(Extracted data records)
---

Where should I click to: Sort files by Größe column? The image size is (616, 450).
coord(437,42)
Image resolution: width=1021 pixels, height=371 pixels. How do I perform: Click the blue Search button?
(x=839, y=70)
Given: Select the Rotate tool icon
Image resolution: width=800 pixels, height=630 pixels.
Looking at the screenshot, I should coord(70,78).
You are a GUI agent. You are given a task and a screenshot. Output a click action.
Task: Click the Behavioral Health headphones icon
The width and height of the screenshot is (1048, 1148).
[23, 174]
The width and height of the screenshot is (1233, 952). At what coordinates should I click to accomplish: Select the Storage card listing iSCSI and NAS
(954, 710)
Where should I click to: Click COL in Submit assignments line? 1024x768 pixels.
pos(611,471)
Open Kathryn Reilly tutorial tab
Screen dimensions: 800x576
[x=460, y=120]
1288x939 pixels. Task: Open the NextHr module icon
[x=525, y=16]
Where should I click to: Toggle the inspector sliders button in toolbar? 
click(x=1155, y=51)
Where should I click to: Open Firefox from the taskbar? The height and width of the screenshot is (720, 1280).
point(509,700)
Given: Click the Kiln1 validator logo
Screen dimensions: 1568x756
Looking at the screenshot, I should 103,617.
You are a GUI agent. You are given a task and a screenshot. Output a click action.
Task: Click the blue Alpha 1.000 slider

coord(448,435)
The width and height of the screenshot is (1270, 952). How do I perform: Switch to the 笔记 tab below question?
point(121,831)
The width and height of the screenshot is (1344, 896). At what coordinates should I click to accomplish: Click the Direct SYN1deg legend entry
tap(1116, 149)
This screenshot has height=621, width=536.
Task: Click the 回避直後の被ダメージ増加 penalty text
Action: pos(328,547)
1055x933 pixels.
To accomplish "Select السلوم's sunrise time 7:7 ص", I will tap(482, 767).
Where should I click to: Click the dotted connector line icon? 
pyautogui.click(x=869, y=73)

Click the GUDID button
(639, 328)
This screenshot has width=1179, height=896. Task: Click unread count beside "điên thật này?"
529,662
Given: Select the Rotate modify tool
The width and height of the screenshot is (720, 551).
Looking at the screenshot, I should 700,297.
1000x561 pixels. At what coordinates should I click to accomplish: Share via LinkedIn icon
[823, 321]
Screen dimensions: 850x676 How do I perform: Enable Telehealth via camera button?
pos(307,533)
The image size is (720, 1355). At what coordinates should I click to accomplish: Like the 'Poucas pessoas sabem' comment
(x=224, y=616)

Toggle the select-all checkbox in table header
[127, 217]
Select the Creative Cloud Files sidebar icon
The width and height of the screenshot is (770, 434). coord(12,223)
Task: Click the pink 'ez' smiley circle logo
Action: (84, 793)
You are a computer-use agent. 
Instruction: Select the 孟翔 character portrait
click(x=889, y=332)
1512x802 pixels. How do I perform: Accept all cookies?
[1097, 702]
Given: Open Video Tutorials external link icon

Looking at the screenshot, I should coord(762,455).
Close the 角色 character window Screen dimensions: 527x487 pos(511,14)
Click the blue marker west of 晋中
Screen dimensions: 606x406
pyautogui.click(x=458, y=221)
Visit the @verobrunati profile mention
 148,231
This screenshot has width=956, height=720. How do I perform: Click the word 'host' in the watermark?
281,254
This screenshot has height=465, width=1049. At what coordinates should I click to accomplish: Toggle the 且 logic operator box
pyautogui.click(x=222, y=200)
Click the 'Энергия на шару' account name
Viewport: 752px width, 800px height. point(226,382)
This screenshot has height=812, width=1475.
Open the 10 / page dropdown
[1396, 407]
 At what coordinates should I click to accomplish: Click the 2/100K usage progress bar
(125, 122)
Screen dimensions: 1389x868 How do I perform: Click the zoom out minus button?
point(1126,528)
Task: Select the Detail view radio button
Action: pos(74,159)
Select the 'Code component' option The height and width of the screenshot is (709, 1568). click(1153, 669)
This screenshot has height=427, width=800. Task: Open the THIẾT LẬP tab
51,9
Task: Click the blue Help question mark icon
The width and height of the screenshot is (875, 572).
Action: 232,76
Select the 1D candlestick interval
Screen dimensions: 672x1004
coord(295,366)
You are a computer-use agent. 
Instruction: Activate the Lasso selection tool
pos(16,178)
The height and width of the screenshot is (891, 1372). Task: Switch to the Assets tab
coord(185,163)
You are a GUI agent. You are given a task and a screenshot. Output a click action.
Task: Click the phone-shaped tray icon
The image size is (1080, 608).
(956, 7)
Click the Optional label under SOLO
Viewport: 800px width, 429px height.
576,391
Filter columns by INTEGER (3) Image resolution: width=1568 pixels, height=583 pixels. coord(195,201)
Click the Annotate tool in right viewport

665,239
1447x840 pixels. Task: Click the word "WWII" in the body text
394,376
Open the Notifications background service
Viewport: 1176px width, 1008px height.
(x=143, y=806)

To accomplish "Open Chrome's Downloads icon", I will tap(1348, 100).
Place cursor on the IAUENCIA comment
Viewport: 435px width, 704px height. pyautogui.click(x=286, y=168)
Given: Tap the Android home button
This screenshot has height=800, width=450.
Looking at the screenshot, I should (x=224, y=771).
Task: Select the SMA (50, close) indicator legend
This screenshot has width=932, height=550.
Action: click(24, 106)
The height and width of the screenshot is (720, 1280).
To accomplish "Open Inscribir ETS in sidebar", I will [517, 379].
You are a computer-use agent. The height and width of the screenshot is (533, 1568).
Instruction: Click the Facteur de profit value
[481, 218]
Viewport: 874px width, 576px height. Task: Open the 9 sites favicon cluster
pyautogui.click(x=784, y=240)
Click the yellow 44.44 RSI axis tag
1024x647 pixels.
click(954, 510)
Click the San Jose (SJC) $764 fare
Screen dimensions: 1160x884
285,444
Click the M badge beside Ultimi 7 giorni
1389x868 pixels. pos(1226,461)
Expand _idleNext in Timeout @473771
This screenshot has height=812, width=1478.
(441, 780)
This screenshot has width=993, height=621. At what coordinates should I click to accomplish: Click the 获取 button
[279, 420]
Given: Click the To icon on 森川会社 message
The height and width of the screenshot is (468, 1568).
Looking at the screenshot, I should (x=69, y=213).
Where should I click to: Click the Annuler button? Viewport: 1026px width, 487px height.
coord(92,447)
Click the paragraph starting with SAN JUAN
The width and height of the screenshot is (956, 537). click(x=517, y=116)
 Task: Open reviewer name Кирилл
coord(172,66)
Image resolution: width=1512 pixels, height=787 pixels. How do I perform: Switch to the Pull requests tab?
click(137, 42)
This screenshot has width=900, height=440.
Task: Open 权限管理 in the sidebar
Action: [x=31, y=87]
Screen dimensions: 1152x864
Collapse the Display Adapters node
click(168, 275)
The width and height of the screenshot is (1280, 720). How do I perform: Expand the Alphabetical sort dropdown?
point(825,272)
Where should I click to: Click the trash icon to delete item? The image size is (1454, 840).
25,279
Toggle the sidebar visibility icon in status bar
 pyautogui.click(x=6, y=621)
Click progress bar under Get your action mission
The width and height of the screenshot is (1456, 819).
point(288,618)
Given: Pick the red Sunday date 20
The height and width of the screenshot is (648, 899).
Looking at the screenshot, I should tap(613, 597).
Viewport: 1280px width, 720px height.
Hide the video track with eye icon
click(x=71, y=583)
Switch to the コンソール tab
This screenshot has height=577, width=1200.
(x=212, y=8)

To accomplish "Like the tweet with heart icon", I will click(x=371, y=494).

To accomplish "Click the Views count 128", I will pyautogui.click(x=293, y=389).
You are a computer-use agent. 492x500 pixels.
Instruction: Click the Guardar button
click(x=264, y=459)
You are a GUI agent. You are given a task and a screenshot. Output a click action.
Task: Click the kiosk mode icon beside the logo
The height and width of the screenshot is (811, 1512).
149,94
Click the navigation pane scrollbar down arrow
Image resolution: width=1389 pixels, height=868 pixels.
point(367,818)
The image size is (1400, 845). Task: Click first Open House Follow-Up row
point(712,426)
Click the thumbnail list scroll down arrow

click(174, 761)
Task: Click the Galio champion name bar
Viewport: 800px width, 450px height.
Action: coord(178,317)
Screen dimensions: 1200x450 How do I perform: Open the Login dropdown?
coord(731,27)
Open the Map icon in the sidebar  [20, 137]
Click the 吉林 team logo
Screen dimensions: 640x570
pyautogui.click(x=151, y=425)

---

** Problem statement **
Repeat the lines of the records exactly, starting at the beginning of the records and ending with the line that contains "coord(448,435)".

** Answer to this problem **
Where should I click to: Sort files by Größe column? The image size is (616, 450).
coord(437,42)
Image resolution: width=1021 pixels, height=371 pixels. How do I perform: Click the blue Search button?
(x=839, y=70)
Given: Select the Rotate tool icon
Image resolution: width=800 pixels, height=630 pixels.
Looking at the screenshot, I should coord(70,78).
You are a GUI agent. You are given a task and a screenshot. Output a click action.
Task: Click the Behavioral Health headphones icon
The width and height of the screenshot is (1048, 1148).
[23, 174]
The width and height of the screenshot is (1233, 952). At what coordinates should I click to accomplish: Select the Storage card listing iSCSI and NAS
(954, 710)
Where should I click to: Click COL in Submit assignments line? 1024x768 pixels.
pos(611,471)
Open Kathryn Reilly tutorial tab
Screen dimensions: 800x576
[x=460, y=120]
1288x939 pixels. Task: Open the NextHr module icon
[x=525, y=16]
Where should I click to: Toggle the inspector sliders button in toolbar? 
click(x=1155, y=51)
Where should I click to: Open Firefox from the taskbar? The height and width of the screenshot is (720, 1280).
point(509,700)
Given: Click the Kiln1 validator logo
Screen dimensions: 1568x756
Looking at the screenshot, I should 103,617.
You are a GUI agent. You are given a task and a screenshot. Output a click action.
Task: Click the blue Alpha 1.000 slider

coord(448,435)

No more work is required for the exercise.